Creeping fascism – the term we coined four years ago following Donald Trump’s victory in the US presidential election and Farage, Johnson, and Cummings’ victory in the Brexit referendum – no longer fits. Events are now unfolding at terrifying speed.
We do not yet know the outcome of the current US presidential election. But there is much we do know.
The opinion polls were wrong. Instead of a Democratic triumph, we have a knife-edge election. The vote split is roughly 50:50, which means, with a much higher turnout (around 67%), many more Americans have voted for Trump this time than in 2016.
This despite everything. Nothing seems to have mattered: the fact that Trump is an imbecile, a narcissist, and a serial liar; the fact that he is a tacky billionaire businessmen whose ‘man of the people’ act is a transparent fake; the fact that he is a racist, a sexist, a bully, an abuser of women; the fact that 230,000 Americans (and counting) have died of coronavirus thanks to his denial and negligence; the fact that he openly incites bigotry and violence and contempt for others, and has green-lighted killer cops and fascist militias. Despite all this, it looks like slightly under 70million Americans have voted for him. Or, still more scary, in many cases, because of all these things.
This is an upsurge of unreason, a return of the repressed, an eruption of what Marx called ‘the shit of ages’ from the sewers of capitalist society. We have seen nothing like this since the 1930s.

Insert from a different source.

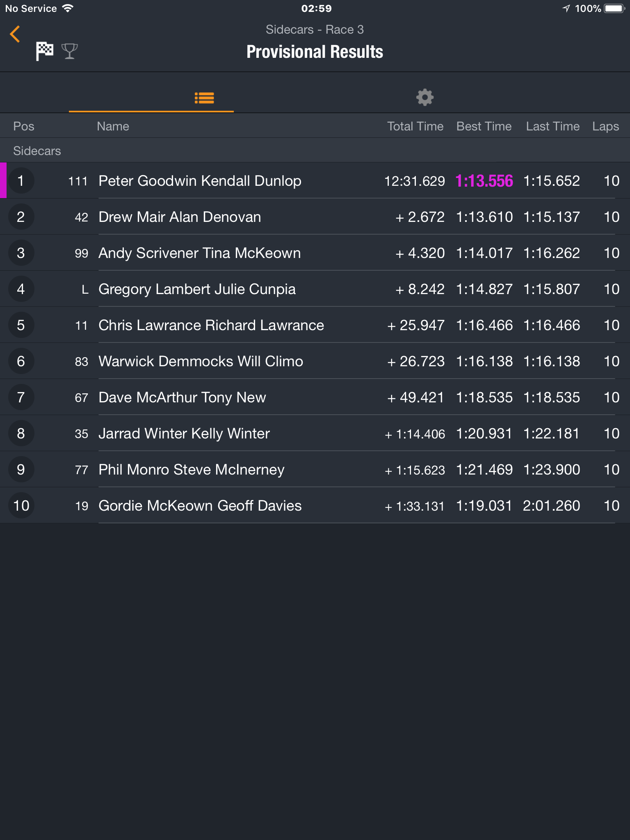The height and width of the screenshot is (840, 630).
Task: Open Gordie McKeown Geoff Davies' row
Action: click(315, 505)
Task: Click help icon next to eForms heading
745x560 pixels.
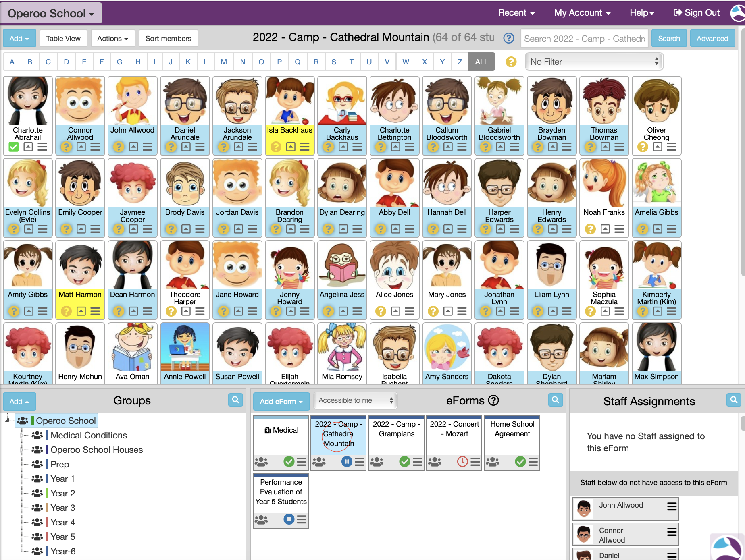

We will have more to say about the meaning of the US elections as a clearer picture emerges, but right now we wish to share the following thoughts:
1. Bourgeois democracy is breaking down
Trump is routinely violating the procedures and protocols of liberal parliamentary democracy. He is not only doing this with impunity, but with the active support of his core base, and the passive support of a growing number of Americans.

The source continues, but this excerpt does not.